■ Action item ■
State only how many lines of the records contain the string "options".

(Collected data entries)

((

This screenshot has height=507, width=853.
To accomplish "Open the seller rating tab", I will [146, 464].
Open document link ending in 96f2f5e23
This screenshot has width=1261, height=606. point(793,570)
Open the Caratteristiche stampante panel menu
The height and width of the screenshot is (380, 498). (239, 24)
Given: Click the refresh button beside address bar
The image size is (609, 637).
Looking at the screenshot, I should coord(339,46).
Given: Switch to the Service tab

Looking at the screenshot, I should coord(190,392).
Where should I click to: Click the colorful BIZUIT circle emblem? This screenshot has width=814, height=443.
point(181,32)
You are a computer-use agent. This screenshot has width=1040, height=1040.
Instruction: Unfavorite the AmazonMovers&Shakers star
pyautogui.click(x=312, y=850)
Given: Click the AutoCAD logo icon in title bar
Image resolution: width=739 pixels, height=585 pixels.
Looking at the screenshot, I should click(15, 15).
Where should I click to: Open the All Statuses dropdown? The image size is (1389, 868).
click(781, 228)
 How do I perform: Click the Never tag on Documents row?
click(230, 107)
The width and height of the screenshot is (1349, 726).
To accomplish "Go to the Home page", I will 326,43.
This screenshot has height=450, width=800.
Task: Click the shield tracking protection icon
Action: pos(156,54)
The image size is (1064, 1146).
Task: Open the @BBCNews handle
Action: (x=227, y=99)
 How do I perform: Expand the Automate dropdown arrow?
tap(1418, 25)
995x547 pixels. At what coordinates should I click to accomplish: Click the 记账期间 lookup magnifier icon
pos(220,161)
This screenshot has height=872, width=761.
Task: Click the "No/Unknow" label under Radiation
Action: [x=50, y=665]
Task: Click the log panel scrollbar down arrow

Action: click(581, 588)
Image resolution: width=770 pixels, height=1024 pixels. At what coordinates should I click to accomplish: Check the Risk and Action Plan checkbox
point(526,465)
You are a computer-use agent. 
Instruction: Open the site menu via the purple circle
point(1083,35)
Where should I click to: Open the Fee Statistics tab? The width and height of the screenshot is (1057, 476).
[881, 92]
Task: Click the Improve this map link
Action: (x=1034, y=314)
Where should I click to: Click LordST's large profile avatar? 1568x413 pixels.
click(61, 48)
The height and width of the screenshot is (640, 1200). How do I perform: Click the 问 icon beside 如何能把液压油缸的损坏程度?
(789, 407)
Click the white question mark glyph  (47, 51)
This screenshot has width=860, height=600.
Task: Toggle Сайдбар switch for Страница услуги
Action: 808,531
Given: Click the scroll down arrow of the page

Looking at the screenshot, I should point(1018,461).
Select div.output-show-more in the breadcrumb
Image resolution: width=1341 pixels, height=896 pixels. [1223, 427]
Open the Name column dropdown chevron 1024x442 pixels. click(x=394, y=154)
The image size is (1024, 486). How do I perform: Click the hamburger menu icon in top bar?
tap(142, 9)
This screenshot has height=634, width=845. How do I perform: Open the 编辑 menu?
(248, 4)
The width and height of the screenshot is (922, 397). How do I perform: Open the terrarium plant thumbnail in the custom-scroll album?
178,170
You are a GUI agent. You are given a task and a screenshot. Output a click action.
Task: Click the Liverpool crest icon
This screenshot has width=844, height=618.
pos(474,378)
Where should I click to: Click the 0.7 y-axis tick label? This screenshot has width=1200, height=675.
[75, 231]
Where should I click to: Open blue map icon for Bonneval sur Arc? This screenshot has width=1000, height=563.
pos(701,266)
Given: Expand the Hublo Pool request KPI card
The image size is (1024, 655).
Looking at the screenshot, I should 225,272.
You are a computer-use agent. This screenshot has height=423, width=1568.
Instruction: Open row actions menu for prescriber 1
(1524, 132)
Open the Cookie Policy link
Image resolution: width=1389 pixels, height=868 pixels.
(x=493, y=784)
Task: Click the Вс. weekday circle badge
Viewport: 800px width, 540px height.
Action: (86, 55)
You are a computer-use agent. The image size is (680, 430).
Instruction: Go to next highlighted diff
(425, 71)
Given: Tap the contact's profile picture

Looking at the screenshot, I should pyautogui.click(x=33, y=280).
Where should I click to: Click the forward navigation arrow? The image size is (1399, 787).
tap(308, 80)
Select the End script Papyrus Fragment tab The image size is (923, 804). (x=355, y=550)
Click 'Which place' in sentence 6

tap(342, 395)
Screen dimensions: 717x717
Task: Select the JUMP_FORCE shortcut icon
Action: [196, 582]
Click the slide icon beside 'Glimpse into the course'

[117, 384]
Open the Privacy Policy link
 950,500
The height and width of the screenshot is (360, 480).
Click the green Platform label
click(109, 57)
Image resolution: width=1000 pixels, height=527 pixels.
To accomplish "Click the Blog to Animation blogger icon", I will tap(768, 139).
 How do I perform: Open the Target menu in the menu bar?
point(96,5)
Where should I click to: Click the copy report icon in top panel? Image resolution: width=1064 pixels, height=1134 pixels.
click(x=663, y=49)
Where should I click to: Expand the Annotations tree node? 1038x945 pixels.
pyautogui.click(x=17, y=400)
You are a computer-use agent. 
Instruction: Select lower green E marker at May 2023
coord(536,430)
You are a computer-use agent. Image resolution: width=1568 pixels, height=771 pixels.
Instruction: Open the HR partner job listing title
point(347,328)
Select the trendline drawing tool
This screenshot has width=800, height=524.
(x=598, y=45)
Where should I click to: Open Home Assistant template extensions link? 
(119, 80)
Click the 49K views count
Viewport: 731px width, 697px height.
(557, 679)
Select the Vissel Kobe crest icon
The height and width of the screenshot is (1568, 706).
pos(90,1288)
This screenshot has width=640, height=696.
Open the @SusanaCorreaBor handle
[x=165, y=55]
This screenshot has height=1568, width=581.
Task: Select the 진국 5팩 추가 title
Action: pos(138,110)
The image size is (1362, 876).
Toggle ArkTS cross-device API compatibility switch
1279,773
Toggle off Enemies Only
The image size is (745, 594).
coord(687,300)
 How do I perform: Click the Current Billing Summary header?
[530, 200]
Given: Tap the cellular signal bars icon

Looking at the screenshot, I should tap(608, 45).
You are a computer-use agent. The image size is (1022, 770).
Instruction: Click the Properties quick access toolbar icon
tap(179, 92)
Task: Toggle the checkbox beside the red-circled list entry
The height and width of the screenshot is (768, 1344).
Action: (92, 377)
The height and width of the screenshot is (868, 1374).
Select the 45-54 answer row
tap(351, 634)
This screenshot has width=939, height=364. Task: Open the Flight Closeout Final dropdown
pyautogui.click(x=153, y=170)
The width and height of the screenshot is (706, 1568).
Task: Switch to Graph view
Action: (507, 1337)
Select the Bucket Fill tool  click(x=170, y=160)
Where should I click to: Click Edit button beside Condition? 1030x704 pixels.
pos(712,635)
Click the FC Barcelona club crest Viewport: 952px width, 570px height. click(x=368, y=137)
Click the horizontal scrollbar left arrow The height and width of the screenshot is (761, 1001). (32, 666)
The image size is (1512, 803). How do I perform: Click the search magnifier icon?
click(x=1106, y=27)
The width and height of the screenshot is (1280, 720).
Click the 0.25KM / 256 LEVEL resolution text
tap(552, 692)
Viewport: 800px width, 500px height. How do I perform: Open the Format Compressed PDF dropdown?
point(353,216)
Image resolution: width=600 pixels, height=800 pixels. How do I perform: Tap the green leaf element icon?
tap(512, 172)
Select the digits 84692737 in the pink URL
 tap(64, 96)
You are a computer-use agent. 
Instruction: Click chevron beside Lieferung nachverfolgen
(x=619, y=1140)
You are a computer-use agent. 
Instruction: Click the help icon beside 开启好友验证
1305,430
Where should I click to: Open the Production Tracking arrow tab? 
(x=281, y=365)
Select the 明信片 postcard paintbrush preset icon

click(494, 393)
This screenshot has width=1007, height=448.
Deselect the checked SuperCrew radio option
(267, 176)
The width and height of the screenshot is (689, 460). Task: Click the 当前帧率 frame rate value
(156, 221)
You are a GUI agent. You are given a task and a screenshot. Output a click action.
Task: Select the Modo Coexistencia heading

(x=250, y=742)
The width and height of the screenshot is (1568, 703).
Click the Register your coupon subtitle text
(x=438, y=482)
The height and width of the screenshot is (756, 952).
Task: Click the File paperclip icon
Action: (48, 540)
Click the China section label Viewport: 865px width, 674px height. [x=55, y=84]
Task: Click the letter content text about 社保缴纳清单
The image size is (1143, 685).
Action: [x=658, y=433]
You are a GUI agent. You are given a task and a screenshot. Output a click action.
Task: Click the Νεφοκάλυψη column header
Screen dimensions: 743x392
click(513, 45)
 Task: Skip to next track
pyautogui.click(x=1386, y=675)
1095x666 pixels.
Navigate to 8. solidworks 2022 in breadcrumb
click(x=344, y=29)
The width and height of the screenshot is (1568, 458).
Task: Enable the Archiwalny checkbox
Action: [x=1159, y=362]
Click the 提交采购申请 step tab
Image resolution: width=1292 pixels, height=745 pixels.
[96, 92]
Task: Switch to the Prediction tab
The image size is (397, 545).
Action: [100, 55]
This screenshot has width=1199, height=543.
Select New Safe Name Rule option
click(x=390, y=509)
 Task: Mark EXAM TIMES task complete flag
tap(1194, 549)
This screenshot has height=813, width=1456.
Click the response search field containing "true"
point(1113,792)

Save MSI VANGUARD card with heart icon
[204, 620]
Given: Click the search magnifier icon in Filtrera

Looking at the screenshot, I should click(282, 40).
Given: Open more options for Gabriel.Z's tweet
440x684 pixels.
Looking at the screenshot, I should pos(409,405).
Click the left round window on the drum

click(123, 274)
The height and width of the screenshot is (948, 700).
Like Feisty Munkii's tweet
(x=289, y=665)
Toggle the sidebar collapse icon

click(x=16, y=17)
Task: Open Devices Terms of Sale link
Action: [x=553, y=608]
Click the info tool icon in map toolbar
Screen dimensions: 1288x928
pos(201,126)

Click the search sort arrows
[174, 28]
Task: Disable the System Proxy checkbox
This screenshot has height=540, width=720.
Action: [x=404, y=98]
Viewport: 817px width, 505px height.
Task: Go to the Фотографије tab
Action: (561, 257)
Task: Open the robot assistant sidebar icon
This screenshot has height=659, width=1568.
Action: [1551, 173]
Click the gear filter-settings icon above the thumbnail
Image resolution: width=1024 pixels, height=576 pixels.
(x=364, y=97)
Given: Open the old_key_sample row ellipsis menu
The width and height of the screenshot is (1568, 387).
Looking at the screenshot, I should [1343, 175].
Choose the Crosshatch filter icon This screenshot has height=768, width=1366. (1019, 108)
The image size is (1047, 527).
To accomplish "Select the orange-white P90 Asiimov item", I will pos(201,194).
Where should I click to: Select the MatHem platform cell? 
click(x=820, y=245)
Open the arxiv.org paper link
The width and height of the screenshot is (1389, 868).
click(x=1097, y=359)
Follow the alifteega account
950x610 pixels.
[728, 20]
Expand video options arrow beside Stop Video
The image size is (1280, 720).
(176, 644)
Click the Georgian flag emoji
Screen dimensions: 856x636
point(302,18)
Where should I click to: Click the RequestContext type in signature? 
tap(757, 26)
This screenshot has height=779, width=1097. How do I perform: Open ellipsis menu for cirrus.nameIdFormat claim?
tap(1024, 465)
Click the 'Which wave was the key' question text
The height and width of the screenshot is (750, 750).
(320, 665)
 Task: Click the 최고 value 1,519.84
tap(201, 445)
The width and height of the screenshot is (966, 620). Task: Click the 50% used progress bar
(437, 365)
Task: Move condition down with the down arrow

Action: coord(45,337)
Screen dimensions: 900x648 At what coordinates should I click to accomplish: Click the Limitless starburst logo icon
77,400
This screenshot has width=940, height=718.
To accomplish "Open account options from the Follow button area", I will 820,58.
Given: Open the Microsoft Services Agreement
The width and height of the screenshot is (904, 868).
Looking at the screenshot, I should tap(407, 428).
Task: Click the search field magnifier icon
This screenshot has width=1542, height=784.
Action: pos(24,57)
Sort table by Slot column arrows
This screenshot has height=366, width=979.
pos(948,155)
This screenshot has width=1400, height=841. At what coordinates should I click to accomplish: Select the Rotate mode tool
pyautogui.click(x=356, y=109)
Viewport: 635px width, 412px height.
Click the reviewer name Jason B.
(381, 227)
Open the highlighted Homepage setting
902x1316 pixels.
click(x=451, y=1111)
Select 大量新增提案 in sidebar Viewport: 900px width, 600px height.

))

■ Output of the exercise ■
3